Figure 1

Schematic model showing the possible receptor-mediated signal transduction pathways through which HA of different molecular weights can modulate cell functions. High molecular weight-HA (HMW) and low molecular weight-HA (LMW) differently modulate receptor-mediated cell functions. Endothelial cells (ECs) and vascular smooth muscle cells (VSMCs) interacting with LMW can promote angiogenesis via CD44 and RHAMM transduction signaling leading to increased cell migration, cell proliferation, and tube formation. Inflammatory cells (ICs), such as monocytes/macrophages and dendritic cells, are stimulated by LMW through Toll-like receptor-2 and Toll-like receptor-4 (TLR-2, TLR-4) that promote cell migration, recruitment, and homing in damaged tissues.
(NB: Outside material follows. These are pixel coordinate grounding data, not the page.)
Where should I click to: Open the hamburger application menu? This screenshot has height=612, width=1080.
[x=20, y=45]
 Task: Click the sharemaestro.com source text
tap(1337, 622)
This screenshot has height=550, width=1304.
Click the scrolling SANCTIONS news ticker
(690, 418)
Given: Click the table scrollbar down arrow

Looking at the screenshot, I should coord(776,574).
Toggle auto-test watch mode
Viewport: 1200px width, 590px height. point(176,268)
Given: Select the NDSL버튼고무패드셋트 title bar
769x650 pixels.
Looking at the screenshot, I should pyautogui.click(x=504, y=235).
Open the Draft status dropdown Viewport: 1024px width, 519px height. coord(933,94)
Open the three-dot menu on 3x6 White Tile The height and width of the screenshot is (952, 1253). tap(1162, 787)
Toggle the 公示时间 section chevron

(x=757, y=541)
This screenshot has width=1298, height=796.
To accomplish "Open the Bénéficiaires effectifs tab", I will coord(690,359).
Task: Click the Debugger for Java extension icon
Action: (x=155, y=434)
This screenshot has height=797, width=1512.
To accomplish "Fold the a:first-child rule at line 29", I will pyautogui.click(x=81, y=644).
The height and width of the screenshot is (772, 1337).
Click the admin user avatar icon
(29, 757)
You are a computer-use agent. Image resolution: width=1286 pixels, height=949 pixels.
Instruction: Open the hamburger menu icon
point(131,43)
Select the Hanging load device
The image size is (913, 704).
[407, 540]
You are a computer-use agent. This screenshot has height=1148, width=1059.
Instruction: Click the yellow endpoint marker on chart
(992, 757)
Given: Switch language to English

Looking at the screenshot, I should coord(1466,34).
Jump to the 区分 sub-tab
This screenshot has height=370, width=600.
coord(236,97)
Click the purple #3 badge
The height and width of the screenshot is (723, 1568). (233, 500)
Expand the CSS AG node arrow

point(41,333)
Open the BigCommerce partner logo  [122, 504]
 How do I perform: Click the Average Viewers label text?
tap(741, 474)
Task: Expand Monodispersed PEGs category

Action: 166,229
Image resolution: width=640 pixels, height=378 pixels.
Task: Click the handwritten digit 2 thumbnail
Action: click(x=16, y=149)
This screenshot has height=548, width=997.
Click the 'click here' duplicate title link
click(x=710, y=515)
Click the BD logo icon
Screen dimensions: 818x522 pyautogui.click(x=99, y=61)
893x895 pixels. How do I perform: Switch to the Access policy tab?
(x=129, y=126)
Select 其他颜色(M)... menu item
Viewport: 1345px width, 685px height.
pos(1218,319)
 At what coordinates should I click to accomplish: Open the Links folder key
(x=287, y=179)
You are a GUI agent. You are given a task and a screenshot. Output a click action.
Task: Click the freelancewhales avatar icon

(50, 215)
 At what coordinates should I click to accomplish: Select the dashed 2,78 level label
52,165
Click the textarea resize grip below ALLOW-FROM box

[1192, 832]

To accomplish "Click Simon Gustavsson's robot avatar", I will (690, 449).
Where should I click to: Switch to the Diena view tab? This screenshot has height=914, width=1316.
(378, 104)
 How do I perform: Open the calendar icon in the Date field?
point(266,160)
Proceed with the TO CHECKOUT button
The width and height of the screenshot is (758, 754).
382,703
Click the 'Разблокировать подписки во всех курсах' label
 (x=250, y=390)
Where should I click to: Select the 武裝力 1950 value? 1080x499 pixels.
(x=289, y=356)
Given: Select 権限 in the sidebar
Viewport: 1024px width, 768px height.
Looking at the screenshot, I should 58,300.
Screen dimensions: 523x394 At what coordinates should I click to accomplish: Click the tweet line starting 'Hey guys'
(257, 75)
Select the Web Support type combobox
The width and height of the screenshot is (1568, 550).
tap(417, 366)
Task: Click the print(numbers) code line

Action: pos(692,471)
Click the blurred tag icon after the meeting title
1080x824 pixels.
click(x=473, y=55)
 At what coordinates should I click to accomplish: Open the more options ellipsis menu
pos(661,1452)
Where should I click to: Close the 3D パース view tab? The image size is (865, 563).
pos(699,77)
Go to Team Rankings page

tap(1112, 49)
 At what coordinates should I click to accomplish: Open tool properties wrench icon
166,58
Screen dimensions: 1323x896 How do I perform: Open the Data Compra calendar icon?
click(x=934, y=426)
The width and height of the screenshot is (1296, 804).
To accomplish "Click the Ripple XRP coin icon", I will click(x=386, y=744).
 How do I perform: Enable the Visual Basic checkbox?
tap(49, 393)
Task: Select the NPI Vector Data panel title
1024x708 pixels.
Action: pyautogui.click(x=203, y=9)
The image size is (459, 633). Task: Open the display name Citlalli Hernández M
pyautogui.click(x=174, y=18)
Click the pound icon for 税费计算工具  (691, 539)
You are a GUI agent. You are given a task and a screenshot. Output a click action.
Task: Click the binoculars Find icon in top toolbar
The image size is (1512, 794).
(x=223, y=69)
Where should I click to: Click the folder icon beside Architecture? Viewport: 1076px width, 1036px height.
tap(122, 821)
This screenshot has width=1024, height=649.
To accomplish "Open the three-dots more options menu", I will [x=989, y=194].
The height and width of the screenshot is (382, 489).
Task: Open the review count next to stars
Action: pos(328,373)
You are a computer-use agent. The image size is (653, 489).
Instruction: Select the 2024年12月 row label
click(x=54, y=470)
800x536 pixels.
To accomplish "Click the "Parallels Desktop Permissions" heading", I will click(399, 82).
LMW, through CD44 and growth factors receptors (GFsR), can also induce fibroblasts and myofibroblasts (MFs) to proliferate and generate a fibrotic scar. ERM (ezrin, radixin, and moesin) protein family/merlin system seems to be largely involved in the interplay between LMW and GFs. Specifically, a non-yet identified GF-stimulated protein kinase (PK) phosphorylates ERM and promotes its migration from the cytoplasm to CD44 with consequent re-arrangement of cytoskeletal proteins that leads to cyclin D1 overexpression and increased cell proliferation. HMW exerts opposite effects, due to its antiangiogenic and antifibrotic action, at least through the activation of a CD44-dependent protein phosphatase (PP). It has been hypothesized that HMW can induce the formation of HA-receptor clusters whose signal transduction pathways are different from those stimulated by single and separated HA-receptors interacting with LMW. HMW is also involved in cell survival through the stimulation of PI3K/Akt downstream of CD44.